天使画演示 油画示范

angel art, painting angels, how to paint an angel

T-square maulstick for vertical and horizontal strokes

The image above shows my little T-Square maul stick I made to allow me to rest my arm and get closer to the wet oil for those tricky refining strokes that need just a touch of swash to refine their edge. It allows me the same freedom that you might find by painting with a water-based medium, like Acrylic, where you can lay your palm down near the area you are working, getting close to the painting. With oils- laying your hand down into wet paint obviously destroys the surface, so making a stable bridge just over the canvas surface gives me the occasional closeness I need for the details. This is just a quick T-square model I made with 2 stips of wood. The top strip has a small lip cut to keep it from falling forward and allows me to slide back and forth and get nice right angles. A traditional maulstick is fine, but I don't like holding it in my left hand where I usually have a cloth rag, like an old towell. Don't use paper towells, by the way, the paper lint invariably gets into the paint surface whereas old t-shirts, diapers or any good absorbent cloth doesn't fall apart and can hold a lot more paint.

angel art tutorial, painting angels, how to paint an angel, oil painting lesson

Prefinal

I think I've finally learned my lesson in painting material with patterns on it in oil. Perhaps the best approach for a tonal piece is to paint the larger masses in first then refine it a little until it looks right but has no pattern details. Then leave it alone to dry! I usually try to paint right into that wet area, but its much easier to paint details over the dry surface. I know artists who even redraw with pencil or ink over the dry areas then paint into that. I am somehwere in between by freehanding the pattern with brush and opaque paint, then blocking in the pattern color and refining that. If I was after strick Photo-realism, which I sometimes do for commercial jobs, I would use every method I can think of to get the pattern just right. For my fine art, I think it actually looks better to be a little loose, even off, with the drawing as it gives it more of a personal touch and sets the mood better. I feel this is what the Pre-Raphaleittes often overlooked, allowing finicky detail to dominate a painting and loosing sight of the overall tonal effect. I think there is nothing more boring than stiff, ultra-defined rendering to achieve tight realism. Its something almost anyone can be taught to do, yet the real mood and meaning are often sacrificed. I would much rather see a great illustrated piece by someone like Dean Cornwell who was able to convey emotional scenes like stills from old movies with a bravada style, than any tight realist piece that seems to suggest the emphasis is on the technique rather than what the piece is supposed to be about. My ideal painting is deceptively realistic, convincingly so but not overworked, yet has, on closer inspection, a fluid interesting network of strokes to keep the surface interesting and non-photo like. Its paint, after all! If I can combine that idea or technique with well designed, creative and conceptual imagery then I feel I've done something I can be proud of. I don't know if I always succeed, but this is my intent.

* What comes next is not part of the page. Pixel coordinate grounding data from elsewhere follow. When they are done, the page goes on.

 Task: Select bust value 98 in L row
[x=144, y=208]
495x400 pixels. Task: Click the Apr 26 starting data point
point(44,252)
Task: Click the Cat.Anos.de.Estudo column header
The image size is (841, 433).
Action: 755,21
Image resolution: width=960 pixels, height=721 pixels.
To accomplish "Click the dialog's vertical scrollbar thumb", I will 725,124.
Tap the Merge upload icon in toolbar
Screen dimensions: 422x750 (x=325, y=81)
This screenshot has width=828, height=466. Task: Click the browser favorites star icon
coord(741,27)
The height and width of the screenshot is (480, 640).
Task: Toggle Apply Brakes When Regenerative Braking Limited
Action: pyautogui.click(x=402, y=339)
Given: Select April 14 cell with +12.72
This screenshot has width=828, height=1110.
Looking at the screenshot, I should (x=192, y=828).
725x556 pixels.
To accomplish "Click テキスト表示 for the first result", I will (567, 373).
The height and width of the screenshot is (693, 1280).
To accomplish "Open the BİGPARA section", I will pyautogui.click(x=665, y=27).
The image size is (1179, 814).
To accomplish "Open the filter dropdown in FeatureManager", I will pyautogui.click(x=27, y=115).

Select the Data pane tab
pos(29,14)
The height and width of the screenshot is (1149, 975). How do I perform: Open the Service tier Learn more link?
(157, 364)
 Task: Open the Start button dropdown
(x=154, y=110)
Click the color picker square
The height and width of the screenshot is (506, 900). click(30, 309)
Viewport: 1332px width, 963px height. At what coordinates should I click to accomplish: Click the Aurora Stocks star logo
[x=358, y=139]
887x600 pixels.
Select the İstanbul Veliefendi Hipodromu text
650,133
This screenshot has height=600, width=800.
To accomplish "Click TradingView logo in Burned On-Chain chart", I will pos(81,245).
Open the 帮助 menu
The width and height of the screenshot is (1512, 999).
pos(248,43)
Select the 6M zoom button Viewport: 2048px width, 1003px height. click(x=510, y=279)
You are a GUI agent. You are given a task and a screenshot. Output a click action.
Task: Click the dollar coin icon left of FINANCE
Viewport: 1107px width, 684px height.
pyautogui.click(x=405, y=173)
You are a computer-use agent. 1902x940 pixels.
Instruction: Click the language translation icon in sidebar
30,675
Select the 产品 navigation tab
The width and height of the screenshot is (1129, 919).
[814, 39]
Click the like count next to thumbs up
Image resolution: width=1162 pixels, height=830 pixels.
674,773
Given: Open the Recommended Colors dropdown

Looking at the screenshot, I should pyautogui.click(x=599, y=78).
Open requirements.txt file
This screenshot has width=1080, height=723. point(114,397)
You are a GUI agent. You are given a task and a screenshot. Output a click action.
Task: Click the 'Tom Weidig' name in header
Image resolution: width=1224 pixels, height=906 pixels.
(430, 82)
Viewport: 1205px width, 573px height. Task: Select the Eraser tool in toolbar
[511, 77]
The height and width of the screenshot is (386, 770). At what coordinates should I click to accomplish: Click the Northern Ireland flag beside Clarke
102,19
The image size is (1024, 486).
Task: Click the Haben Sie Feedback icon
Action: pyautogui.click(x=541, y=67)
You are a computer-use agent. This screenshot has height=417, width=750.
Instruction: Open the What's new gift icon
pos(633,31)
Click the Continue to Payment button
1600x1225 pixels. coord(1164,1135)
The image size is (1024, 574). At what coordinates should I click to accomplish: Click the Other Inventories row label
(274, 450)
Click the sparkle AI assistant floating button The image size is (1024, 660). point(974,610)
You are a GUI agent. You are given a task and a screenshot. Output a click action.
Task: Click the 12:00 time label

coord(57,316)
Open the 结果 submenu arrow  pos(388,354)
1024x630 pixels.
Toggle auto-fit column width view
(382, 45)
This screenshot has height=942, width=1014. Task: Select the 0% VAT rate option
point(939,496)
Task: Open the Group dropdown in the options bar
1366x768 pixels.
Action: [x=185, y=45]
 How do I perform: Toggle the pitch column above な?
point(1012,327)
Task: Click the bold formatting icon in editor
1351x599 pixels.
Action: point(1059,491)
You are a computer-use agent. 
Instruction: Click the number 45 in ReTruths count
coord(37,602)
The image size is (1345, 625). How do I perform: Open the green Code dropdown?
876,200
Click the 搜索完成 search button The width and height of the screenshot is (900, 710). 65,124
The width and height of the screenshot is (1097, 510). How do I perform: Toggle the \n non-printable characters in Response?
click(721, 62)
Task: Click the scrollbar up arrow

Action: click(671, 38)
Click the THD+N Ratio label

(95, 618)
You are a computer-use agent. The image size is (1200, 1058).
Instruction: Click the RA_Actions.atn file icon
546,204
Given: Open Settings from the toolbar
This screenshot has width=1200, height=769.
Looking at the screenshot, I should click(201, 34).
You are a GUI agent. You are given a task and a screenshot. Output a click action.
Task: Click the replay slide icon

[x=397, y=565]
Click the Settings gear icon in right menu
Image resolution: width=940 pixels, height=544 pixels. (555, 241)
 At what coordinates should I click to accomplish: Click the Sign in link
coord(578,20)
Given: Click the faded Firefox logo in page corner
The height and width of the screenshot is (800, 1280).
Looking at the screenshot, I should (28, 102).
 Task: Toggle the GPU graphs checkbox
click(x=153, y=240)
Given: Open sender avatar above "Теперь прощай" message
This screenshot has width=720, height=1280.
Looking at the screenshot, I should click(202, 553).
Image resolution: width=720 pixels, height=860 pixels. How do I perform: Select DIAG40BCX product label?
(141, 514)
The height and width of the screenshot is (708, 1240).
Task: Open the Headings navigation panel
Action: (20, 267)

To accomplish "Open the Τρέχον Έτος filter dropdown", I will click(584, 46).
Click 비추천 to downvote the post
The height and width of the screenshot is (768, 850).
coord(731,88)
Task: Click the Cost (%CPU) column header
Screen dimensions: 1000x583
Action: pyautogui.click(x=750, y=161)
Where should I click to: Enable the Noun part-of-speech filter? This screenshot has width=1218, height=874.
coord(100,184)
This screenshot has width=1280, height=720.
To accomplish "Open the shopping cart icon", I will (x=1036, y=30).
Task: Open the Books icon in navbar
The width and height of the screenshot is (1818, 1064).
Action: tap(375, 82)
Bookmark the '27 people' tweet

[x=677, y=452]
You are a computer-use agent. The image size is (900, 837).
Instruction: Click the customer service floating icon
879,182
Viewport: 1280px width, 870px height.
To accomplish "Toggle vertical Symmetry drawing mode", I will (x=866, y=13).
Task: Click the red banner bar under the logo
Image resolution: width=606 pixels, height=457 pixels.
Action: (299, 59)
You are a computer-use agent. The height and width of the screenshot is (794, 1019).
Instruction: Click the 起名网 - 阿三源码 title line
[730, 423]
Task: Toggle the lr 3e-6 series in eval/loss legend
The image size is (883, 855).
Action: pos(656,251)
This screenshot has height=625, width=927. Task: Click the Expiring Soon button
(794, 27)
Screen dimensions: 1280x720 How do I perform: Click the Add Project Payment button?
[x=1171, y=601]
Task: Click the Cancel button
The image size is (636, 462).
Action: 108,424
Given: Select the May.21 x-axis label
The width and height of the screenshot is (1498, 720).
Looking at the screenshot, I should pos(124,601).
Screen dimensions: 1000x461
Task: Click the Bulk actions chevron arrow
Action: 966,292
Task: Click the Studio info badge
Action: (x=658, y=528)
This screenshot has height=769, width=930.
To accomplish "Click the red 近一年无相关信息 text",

Here is the final. Again, if you read through the demo, I let the first layer dry for around 3 weeks, working on other things. I used a medium that brought back the luster and true color of the dryed layer, in this case Liquin, a viscous gel that has excellent archival properties. It sets up fairly quickly and allows me several hours to paint into it with semi-opaque and opaque strokes with the interntion to refine each area that, simply put, needs work. By sharpening up the edges here and there and trying always for a stroky painterly look, I can literally go over the entire painting in a day. If this begins to dry to the point where its unworkable, I leave it overnight, usually with a fan or air-purifier going to circulate the air. The next day I can go back in and repeat the same approach until I have it where I think its finished. (Bouguereau's main approach, over a brown underpainting or 'imprimatura") This finished quality is more of an instinctual feeling that I have heard from many other artists who know when to stop before they over work their paintings. My illustration background nags at me to keep working on a piece since I know I can bring it to a more realistic, tight level. Thats great for reproduction, but the overworked look is so commercial that I am finally learning to loosen up again and just let the painting live.